Stories begin someplace. For me, stories begin with my father. This is him, in one of the roles for which he would have liked to be remembered, a soldier in the Second World War.

Stories begin with my father because he read us stories. He would read us children stories at night, before bedtime. They were stories of faraway places and strange things. They were not the elaborate fictions suited for adults, but the simpler fictions that a child could comprehend. They made our world, a depressingly ordinary suburban small town in New England, a bigger world, a world of wonders. It was an inspiration. If I read about Merlin in Mary Stewart’s The Crystal Cave when I was ten, and imagined Merlin appearing before me on the shores of Lake Winnisquam, it was thanks to my father. If I wanted to see the world, it was thanks to my father.

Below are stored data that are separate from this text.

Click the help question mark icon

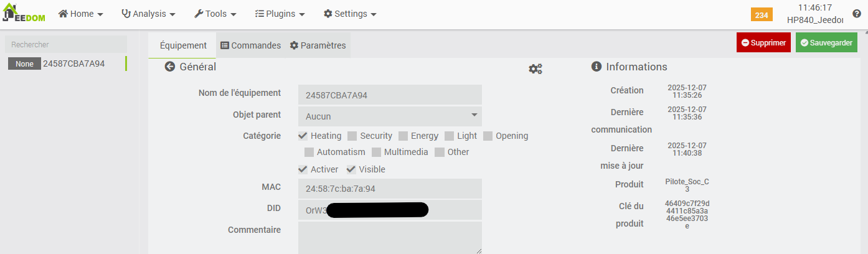pos(857,14)
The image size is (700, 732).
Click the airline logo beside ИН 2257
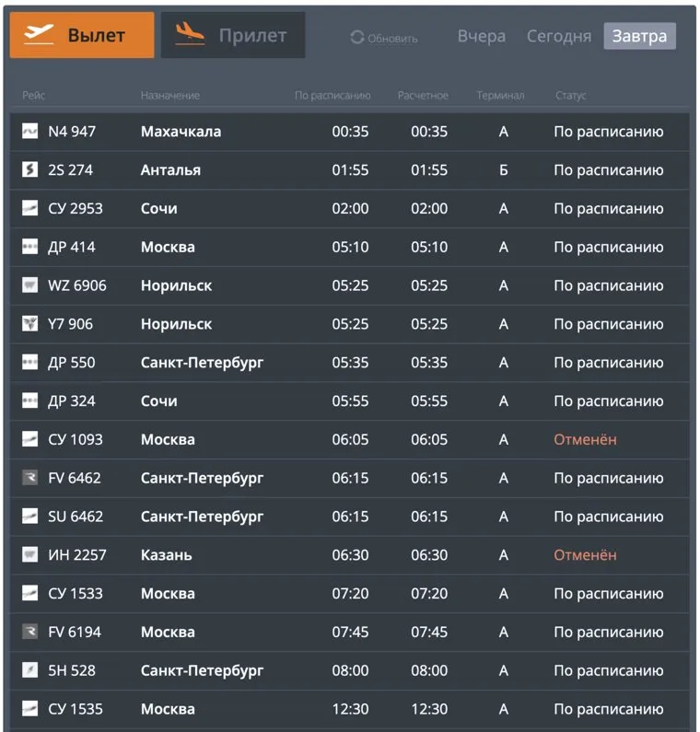[29, 555]
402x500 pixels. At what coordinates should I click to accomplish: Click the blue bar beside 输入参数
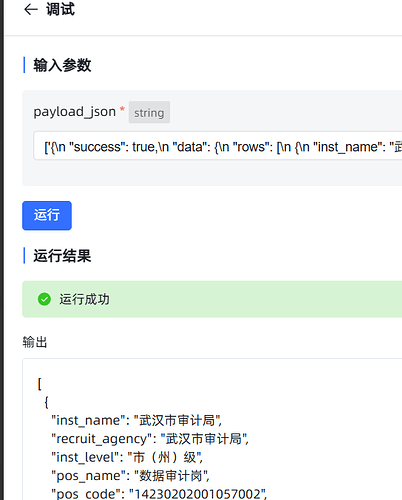point(24,65)
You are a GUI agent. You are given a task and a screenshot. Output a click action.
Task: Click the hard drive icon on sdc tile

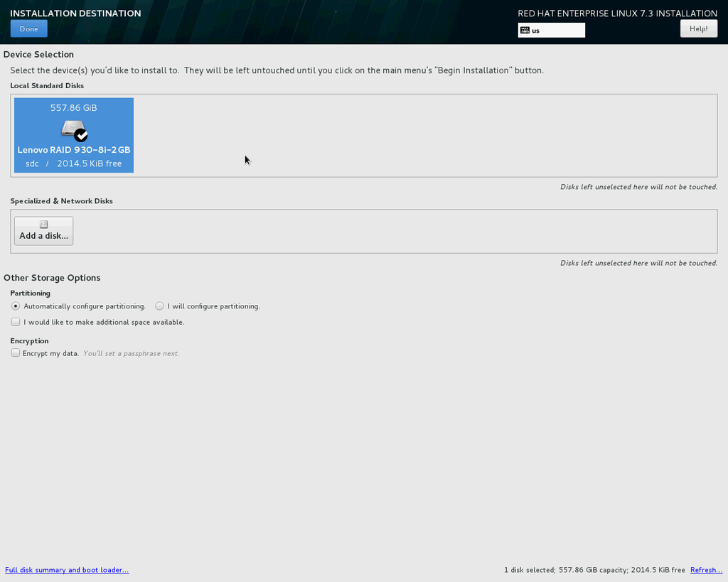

What was more extraordinary was that my father could make even our dull home town seem interesting. We’re talking about a town that didn’t even have a red-yellow-green traffic signal in it, it was that dull. But my father made it interesting. He was well-read on local history, having grown up in the town, and could talk about the conflict between the Indians and colonists as if it had happened to him. It helped that we were related to many of the colonists and their descendants who figured in his stories. And what a collection they were! There was Lovell and Paugus’s son, hunting each other with deadly intentions. There was the Revolutionary War veteran Job Shattuck using his sword to fight off the minions of a tyrannical governor who had tracked him through the new-fallen snow. We could go and stand on the very common where the fight had taken place.

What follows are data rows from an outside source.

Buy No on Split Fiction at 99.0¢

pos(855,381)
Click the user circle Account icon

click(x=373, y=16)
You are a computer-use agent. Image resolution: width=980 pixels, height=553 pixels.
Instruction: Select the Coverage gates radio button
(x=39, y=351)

But those were only the stories he learned from others. He had stories of his own! There was the Irish grandmother, Bridget Lee, whose immigrant sisters walked barefoot through the winter from Montreal to Boston. There was Captain Palmer, the old Civil War veteran, a hero who had sacrificed so much for his country, whom my father had known personally. And there was the story of the cow that got caught in the railroad tracks. Forgive me, I cannot tell that story here and do it justice. I would need my father’s narrative skills and gestures to turn it into a living story. It just doesn’t work in print. It was THE favorite story of my siblings and me when we were kids. We often went by the very railroad tracks, and could imagine the cow caught there, the train coming down from Townsend Harbor, and my father’s Uncle Charles desperately trying to free the cow.

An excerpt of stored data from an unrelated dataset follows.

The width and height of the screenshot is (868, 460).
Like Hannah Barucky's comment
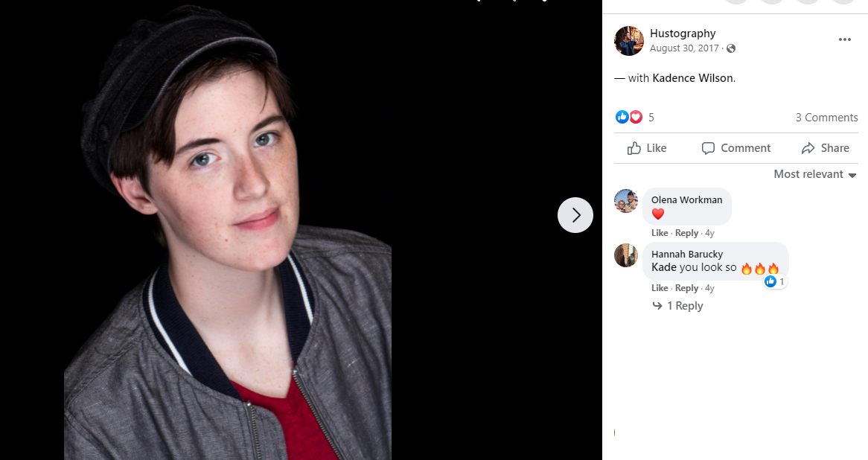[x=660, y=288]
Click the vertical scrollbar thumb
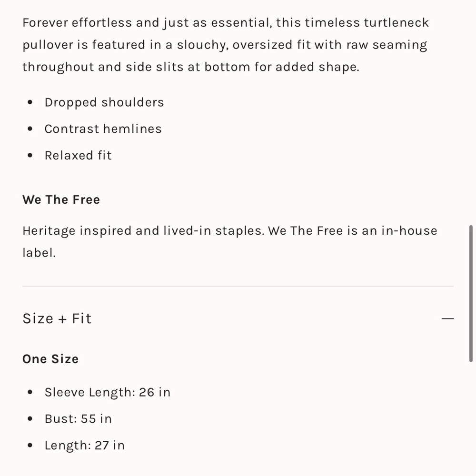 [471, 293]
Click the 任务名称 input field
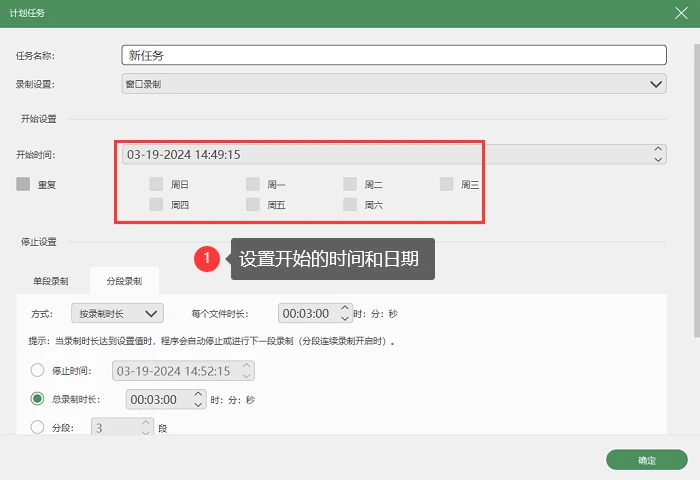Screen dimensions: 700x480 pos(394,55)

What my father did for my sister, my brother, and me was to make us interested in stories. Despite having radically different educations and different tastes, we are all readers. I have no doubt that we could all be writers, too. We know what a story is. We had that burned into our souls as children.

If, on this blog, I manage to tell at least one story that entertains people, then much of the credit belongs to my father. For us, he was the real “teller of tales.” It’s a title and an honor. Maybe someday I’ll deserve it myself.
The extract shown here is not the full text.